Many describe me as a hard-core modernist who simply believes that technology can do no harm. Of course, I am not that naive. Technologies ranging from dynamite to face recognition software can be used for bad purposes. However, the vast majority of technology uses is positive for humankind. From the adoption of agriculture, the industrial revolution, the computer revolution, big data and now the AI revolution, every time we bring a new technology to bear, the benefits for humanity are immense. Of course, it brings change and disruption, but we end up in a better place. Virtually all of us work so hard on these things to make sure that our children have a better life than what we have and technology, and currently especially digital technology, is the most promising avenue for progress.

For all the attempts at regulation, history teaches us that humans suck at predicting the impact of new technologies. So, we are regulating the wrong things and are unnecessarily slowing down technology progress. On the other hand, humans excel at responding to challenges that materialize. Once a threat is real, we take care of things swiftly and effectively. So, rather than trying to dream up a host of nightmare scenarios, let’s work on adopting the technologies as rapidly as possible and then fixing the places where things go off the rails.

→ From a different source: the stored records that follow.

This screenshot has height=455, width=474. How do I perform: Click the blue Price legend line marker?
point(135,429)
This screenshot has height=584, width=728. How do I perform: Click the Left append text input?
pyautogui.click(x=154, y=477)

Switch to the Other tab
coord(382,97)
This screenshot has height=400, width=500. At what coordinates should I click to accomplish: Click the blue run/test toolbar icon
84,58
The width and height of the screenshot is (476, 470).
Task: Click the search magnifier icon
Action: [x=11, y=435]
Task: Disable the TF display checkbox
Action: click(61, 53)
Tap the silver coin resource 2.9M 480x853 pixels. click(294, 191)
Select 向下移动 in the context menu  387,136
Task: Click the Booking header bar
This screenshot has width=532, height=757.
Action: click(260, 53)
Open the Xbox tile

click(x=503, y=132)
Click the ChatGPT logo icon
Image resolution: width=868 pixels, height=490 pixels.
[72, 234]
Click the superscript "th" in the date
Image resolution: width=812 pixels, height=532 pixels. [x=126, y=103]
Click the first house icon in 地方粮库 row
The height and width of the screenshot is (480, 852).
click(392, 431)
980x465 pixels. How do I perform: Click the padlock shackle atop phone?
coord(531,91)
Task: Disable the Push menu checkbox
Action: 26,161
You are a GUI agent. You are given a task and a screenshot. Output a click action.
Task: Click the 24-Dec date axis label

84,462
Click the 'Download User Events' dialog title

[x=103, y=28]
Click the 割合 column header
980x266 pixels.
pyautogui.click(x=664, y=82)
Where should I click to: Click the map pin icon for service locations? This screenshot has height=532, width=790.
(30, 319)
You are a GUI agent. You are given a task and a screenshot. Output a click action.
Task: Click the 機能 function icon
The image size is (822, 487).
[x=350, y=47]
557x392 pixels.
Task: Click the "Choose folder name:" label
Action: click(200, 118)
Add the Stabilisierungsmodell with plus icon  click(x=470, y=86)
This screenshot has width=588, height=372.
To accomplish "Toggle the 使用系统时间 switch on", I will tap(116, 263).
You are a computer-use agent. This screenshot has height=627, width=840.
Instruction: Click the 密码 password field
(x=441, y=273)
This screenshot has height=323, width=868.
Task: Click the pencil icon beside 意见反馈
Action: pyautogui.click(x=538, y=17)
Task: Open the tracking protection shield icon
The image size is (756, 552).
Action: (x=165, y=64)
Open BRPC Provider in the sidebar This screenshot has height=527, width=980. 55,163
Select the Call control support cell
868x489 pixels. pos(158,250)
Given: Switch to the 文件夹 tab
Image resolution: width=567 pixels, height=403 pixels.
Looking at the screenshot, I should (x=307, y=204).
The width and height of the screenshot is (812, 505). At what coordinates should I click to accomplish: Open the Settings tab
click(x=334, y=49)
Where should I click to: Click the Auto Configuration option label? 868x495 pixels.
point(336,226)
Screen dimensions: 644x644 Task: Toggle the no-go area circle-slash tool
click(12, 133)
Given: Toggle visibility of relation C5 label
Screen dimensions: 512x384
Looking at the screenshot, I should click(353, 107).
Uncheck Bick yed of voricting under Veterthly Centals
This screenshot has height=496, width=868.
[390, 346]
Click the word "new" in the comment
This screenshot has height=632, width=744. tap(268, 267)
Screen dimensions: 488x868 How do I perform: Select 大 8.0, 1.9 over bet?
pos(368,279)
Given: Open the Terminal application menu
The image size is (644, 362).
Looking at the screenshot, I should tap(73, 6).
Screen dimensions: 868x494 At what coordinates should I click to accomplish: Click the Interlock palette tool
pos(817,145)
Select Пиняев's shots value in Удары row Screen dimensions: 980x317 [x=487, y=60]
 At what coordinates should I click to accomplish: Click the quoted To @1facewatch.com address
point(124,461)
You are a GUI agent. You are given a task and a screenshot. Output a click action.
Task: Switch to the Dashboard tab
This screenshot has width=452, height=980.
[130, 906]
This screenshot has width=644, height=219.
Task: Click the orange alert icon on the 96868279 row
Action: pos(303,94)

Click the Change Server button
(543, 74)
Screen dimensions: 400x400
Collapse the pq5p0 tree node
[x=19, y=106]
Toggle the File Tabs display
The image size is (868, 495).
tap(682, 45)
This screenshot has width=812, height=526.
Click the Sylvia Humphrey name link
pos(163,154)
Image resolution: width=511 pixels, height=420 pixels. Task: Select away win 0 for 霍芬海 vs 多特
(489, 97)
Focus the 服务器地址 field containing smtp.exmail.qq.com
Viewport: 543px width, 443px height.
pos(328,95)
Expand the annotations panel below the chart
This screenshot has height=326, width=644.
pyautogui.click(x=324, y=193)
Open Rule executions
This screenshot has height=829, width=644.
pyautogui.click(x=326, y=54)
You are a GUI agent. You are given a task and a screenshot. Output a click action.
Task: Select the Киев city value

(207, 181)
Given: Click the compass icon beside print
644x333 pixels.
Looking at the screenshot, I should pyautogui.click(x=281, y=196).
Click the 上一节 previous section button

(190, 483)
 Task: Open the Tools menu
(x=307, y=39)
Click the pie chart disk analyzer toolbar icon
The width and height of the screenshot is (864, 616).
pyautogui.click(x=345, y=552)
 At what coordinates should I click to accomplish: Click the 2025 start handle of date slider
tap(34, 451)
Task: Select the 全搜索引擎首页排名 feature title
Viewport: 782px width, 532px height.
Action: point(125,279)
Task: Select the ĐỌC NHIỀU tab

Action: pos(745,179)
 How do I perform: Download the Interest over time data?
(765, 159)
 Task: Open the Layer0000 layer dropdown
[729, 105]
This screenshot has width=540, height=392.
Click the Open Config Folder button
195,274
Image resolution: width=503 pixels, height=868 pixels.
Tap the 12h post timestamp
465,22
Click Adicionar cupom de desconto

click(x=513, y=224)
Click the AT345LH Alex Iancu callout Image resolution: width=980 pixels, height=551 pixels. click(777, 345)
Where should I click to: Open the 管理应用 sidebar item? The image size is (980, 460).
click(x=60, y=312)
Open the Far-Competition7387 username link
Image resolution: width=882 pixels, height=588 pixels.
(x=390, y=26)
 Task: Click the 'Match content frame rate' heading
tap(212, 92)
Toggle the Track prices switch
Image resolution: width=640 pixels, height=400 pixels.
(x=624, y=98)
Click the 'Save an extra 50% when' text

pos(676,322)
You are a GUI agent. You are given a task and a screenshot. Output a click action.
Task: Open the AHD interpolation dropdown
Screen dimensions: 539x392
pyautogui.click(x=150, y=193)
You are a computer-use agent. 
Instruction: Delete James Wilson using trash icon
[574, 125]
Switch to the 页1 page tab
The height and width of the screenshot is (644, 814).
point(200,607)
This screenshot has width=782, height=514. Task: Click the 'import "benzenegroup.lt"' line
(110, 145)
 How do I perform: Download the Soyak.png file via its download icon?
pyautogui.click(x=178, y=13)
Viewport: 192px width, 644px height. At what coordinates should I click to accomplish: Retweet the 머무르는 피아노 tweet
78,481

Concluding, I see a reversal of the pendulum and many companies, as well as society at large, moving away from or at least slowing down the adoption of digital technologies. The regulatory burden and public opinion concerning new technology is so challenging that many companies, especially in Europe, are slowing down innovation and we are stuck in a status quo that is maintained as long as possible in a, seemingly evil, pact between regulators, e.g. the EU, and incumbents who use this to reduce competitive pressures. I am, at heart, a positive and constructive person, but I am really worried and concerned about these developments. My ask to you is to do what you can, in your circles of control and influence, to change things for the better. As Nelson Mandela said, it is in your hands to make a difference.